Escape of fire, accidental versus negligent fire


The Claimant rented rooms above a domestic garage in which the Defendant kept a car. The Defendant’s employee (his chauffeur) was instructed to clean the car and attempted to move it in order to carry out that instruction. In order to do so, he turned on the petrol tap as to facilitate the petrol flow from the tank to the carburettor. He then started the engine. However, there was an explosion and the car caught fire, specifically the carburettor. It was found by the court that if the Defendant’s employee had not panicked and had instead immediately turned off the tap, the petrol would have stopped flowing to the carburettor and the fire would have died out quickly. He did panic however and wasted time looking for a cloth, which meant that by the time he decided to turn off the tap it was not possible to contain the fire. The fire spread to the rest of the car and from there to the garage and eventually to the whole building, which destroyed the whole building. The claimant’s property above the garage was also destroyed, including his furniture.
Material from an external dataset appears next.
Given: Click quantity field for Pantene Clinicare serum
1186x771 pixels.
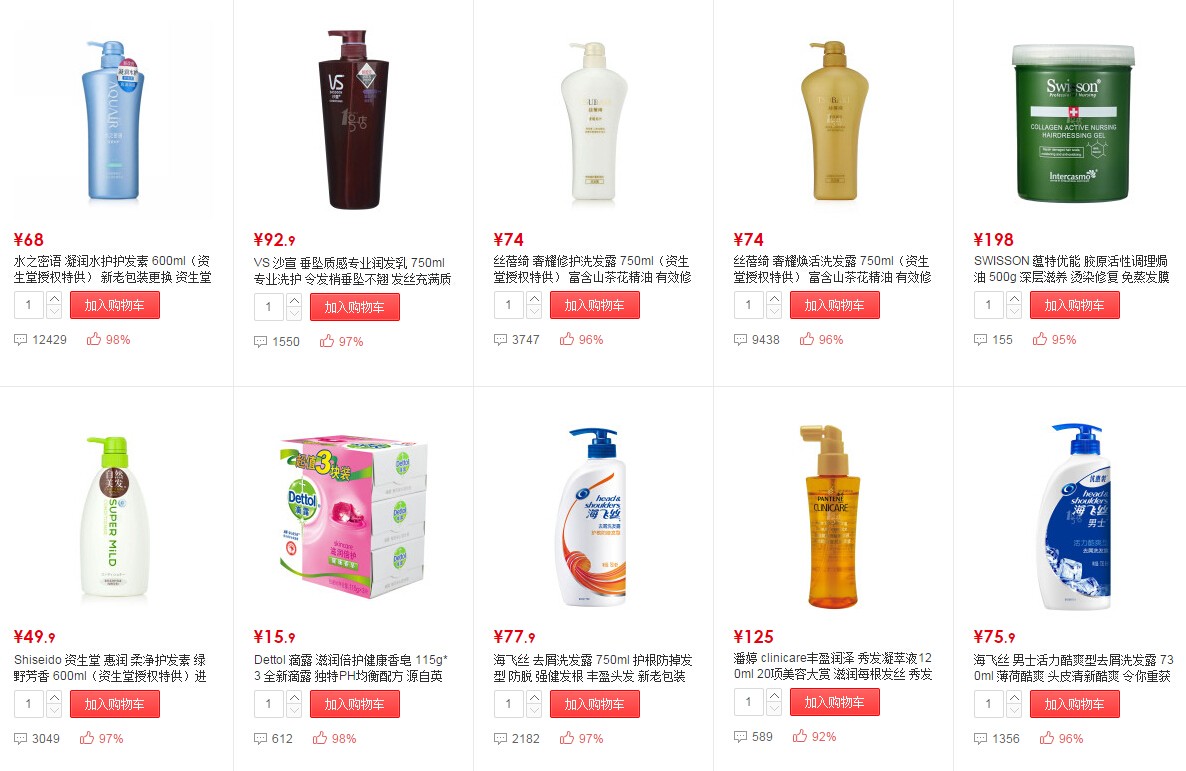Looking at the screenshot, I should 749,702.
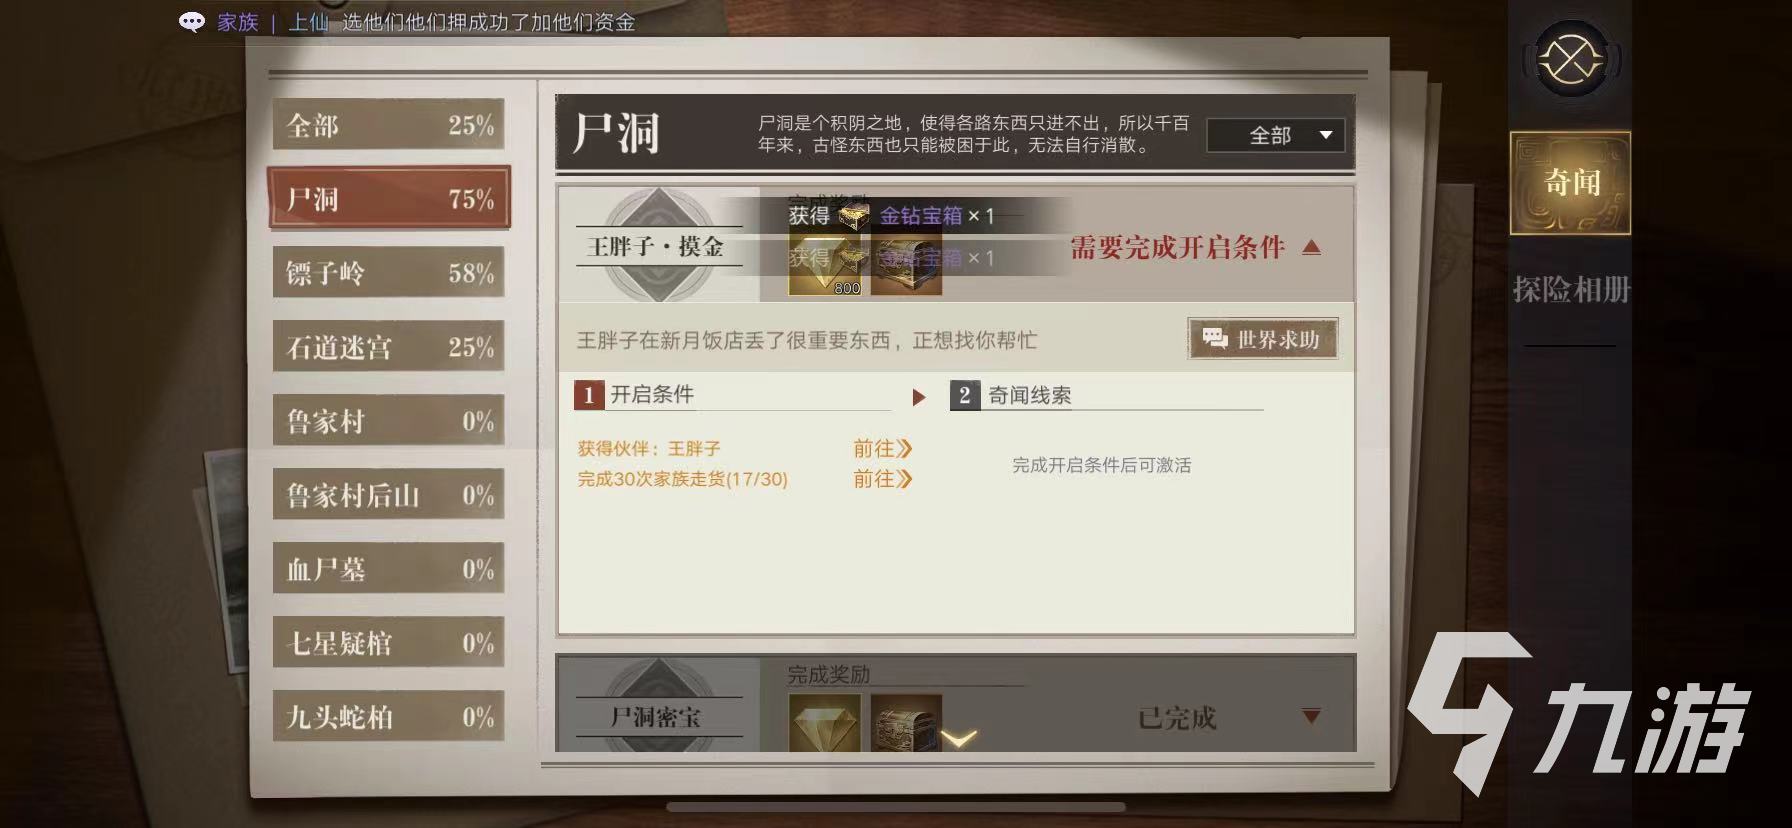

The issues in this case were whether the car constituted a dangerous thing for the purposes of Rylands v Fletcher, whether what had been done constituted non-natural use of the land for the same purposes and whether the Defendant could rely on s.86 of the Fires Prevention (Metropolis) Act 1774 which stipulated that a person will not be liable (without more) for damage caused by a fire which he started accidently.
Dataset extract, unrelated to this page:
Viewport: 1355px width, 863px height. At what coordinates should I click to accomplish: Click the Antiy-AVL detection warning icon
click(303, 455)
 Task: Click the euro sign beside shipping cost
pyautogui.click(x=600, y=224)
It was held first that s.86 of the Fires Prevention (Metropolis) Act 1774 did not apply as this was a case under the rule in Rylands v Fletcherand in any event the fire was not accidental but rather due to negligence. The court held further that the car with the petrol tank was a dangerous thing for the purposes of Rylands v Fletcher and therefore found liability, inter alia, because the fundamental principle was held to be that the Defendant should not use his property in such a way as to injure his neighbour.